Les bilans communiqués depuis se suivent et augmentent. Au 2 juillet, le ministère de la Santé publique faisait état de 166 cas notifiés et 10 décès. Des points ultérieurs ont mentionné 585 cas et 19 décès, puis un bilan provisoire d'environ 1 000 cas et une trentaine de morts sur l'ensemble de la région, répartis sur plusieurs districts de santé.
Le chiffre qui inquiète le plus les épidémiologistes n'est pas le nombre de cas, mais le taux de létalité. Autour de 6 % sur les premiers bilans, il se situe nettement au-dessus des 2 à 3 % généralement observés lors des grandes vagues de 2022 et 2023 — un signe, souvent, d'un accès aux soins tardif ou insuffisant.

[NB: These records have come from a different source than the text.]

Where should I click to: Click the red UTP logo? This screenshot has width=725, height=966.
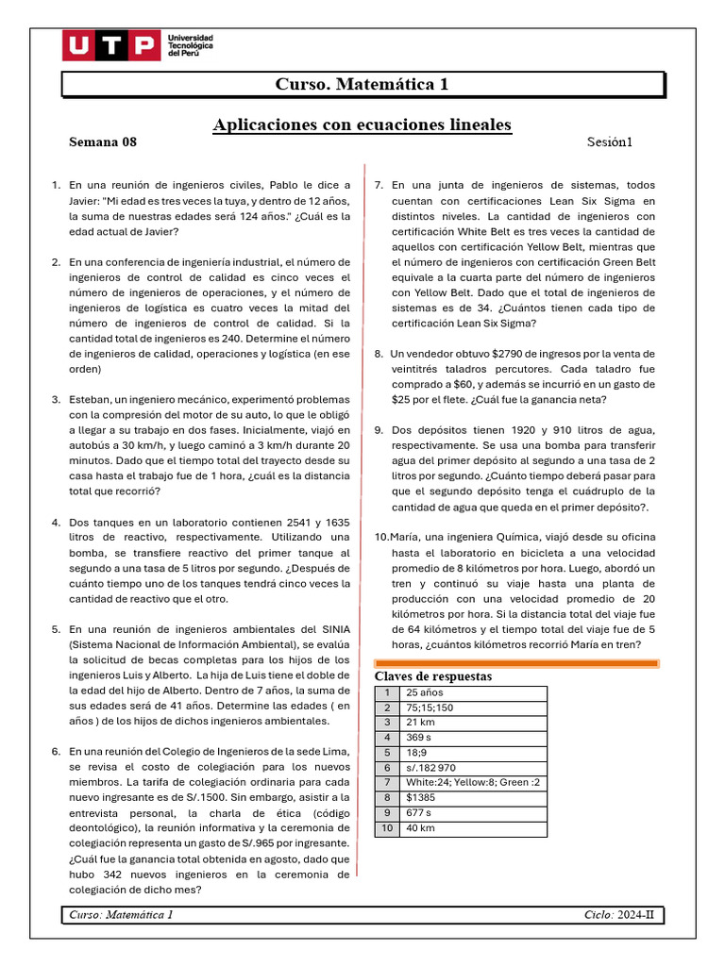(110, 45)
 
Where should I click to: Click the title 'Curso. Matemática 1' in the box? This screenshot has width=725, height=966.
(362, 85)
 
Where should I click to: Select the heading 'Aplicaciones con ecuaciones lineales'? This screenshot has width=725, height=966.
(362, 125)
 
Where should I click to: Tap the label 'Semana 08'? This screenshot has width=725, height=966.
(103, 142)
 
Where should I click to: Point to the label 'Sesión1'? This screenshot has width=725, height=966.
(609, 142)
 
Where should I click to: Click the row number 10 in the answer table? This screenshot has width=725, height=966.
(386, 827)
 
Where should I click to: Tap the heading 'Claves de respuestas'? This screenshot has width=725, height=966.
(432, 676)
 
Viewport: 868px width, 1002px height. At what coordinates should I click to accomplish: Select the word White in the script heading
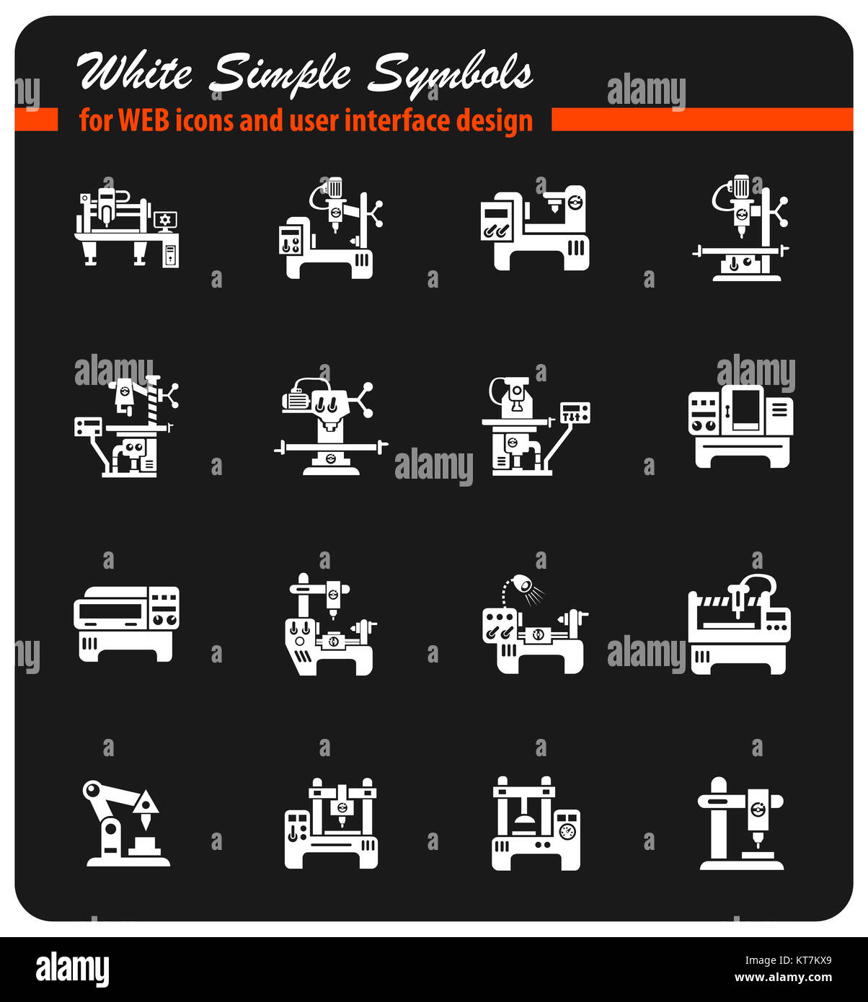tap(135, 73)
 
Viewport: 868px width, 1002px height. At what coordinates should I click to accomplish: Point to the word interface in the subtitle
tap(389, 120)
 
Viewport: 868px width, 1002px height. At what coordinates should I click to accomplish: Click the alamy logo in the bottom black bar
tap(72, 970)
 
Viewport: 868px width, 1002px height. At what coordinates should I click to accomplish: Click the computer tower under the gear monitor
tap(171, 255)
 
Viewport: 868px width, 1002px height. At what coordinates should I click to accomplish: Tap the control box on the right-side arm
tap(575, 413)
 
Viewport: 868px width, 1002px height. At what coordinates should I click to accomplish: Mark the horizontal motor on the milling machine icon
tap(296, 399)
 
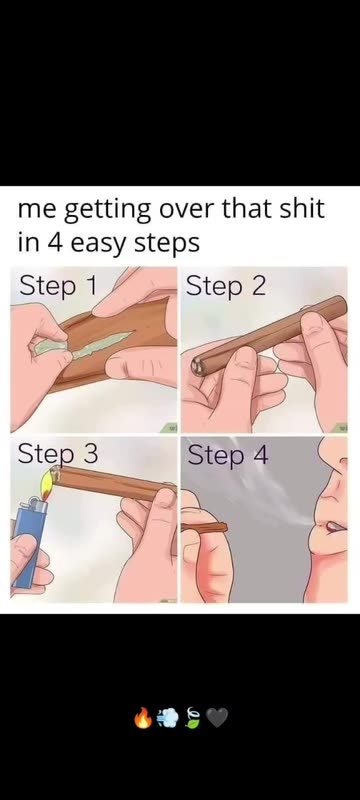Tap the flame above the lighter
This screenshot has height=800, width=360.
click(x=47, y=483)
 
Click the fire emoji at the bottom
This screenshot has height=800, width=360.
click(x=142, y=718)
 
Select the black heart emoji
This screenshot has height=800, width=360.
click(x=216, y=718)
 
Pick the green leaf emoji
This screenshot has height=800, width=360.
click(x=192, y=718)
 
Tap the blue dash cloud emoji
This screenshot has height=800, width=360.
click(x=168, y=718)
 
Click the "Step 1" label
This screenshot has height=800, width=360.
click(x=58, y=287)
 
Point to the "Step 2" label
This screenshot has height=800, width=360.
click(x=225, y=287)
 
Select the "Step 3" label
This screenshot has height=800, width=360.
click(x=58, y=455)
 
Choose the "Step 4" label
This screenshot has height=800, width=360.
click(x=227, y=455)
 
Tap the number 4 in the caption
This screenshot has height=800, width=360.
click(x=55, y=243)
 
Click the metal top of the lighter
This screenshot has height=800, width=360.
click(x=36, y=504)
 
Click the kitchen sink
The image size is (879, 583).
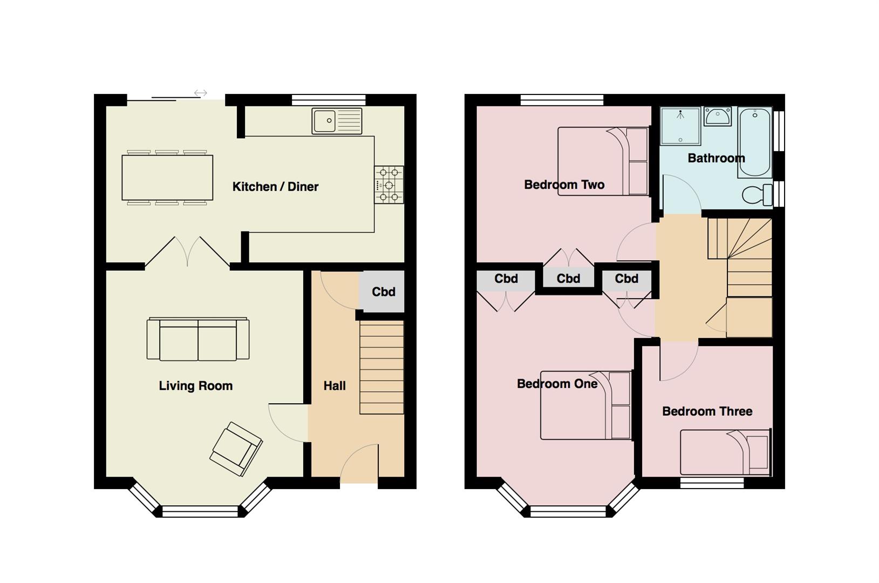(337, 121)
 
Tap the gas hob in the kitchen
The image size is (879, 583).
(389, 185)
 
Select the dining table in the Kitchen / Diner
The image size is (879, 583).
(168, 178)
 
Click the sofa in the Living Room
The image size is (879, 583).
(198, 339)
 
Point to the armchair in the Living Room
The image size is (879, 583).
(236, 449)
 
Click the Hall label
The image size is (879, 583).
(335, 385)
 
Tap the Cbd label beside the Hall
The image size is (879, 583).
(384, 292)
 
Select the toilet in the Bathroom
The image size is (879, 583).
(758, 195)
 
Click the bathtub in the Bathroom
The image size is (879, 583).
(755, 143)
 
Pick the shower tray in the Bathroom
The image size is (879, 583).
(680, 126)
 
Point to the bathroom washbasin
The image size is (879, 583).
(717, 117)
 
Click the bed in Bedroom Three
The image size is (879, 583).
(726, 452)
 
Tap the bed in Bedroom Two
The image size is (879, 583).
(603, 161)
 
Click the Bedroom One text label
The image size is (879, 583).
(557, 384)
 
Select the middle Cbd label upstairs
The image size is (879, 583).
(568, 279)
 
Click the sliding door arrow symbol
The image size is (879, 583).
(201, 93)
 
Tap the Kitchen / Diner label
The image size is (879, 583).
(276, 186)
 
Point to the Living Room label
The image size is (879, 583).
(195, 385)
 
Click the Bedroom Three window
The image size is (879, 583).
(712, 483)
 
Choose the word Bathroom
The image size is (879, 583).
(716, 158)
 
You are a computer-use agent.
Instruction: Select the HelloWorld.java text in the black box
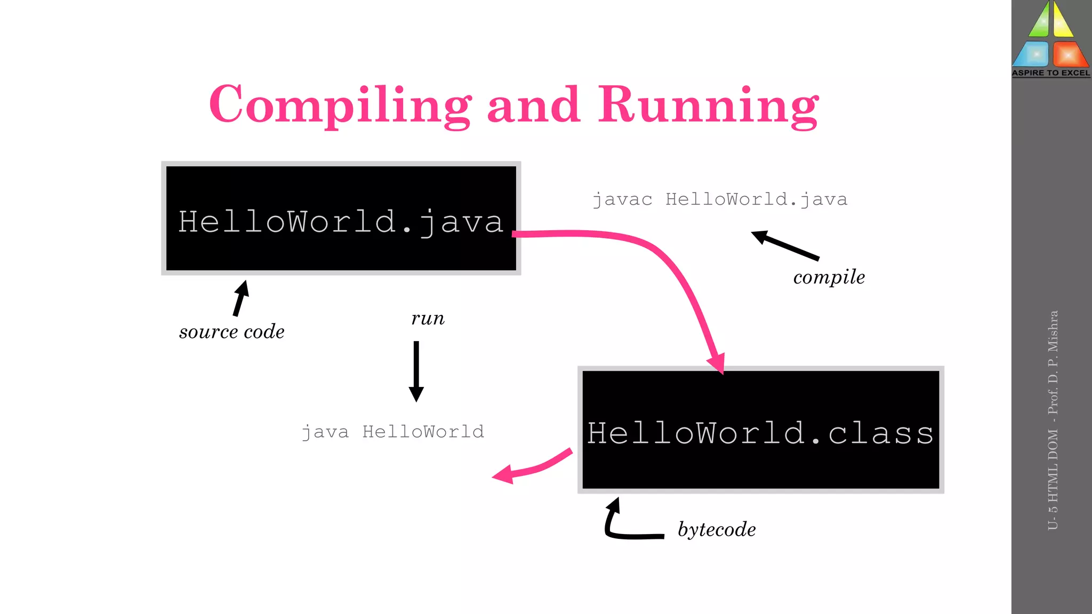341,221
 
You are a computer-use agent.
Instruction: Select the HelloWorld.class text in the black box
760,432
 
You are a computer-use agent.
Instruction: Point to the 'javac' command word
622,199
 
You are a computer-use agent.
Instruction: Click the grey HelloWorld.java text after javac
756,199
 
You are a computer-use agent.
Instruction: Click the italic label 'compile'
829,277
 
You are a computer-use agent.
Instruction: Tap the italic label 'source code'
231,332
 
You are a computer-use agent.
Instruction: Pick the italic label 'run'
428,318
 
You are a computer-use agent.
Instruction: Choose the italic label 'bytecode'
717,529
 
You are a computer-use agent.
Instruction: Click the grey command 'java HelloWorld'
393,431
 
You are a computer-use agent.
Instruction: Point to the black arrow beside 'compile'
784,245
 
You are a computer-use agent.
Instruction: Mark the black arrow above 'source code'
240,298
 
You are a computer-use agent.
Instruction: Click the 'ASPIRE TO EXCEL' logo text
1051,73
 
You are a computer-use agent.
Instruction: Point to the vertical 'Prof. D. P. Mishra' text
1053,362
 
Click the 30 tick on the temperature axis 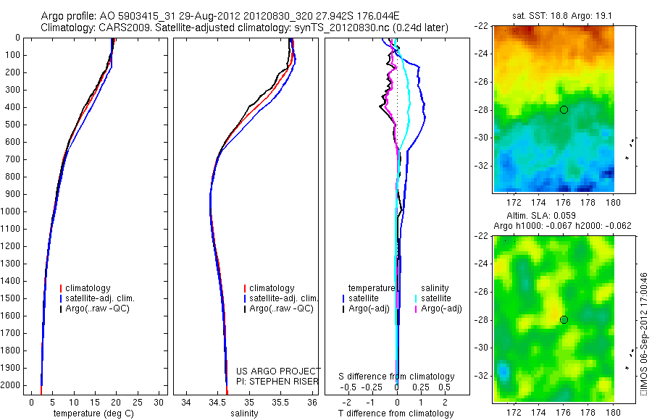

L'Extrême-Nord est une zone à risque récurrent : proximité de plans d'eau partagés avec le Nigeria et le Tchad, accès inégal à l'eau potable, mouvements de population liés à l'insécurité. Chaque saison des pluies y ravive le risque hydrique.
La riposte s'organise autour des leviers classiques : chloration de l'eau, prise en charge des cas dans des centres de traitement dédiés, sensibilisation à l'hygiène et surveillance renforcée aux points d'entrée. Son efficacité se mesurera à la vitesse à laquelle la courbe des nouveaux cas s'infléchit.
Tant que les bilans restent provisoires et divergents selon les sources, la prudence s'impose sur les chiffres exacts. Ce qui est établi, en revanche, c'est que l'épidémie n'est pas terminée et que sa létalité, plus élevée qu'à l'accoutumée, en fait un épisode à suivre de près.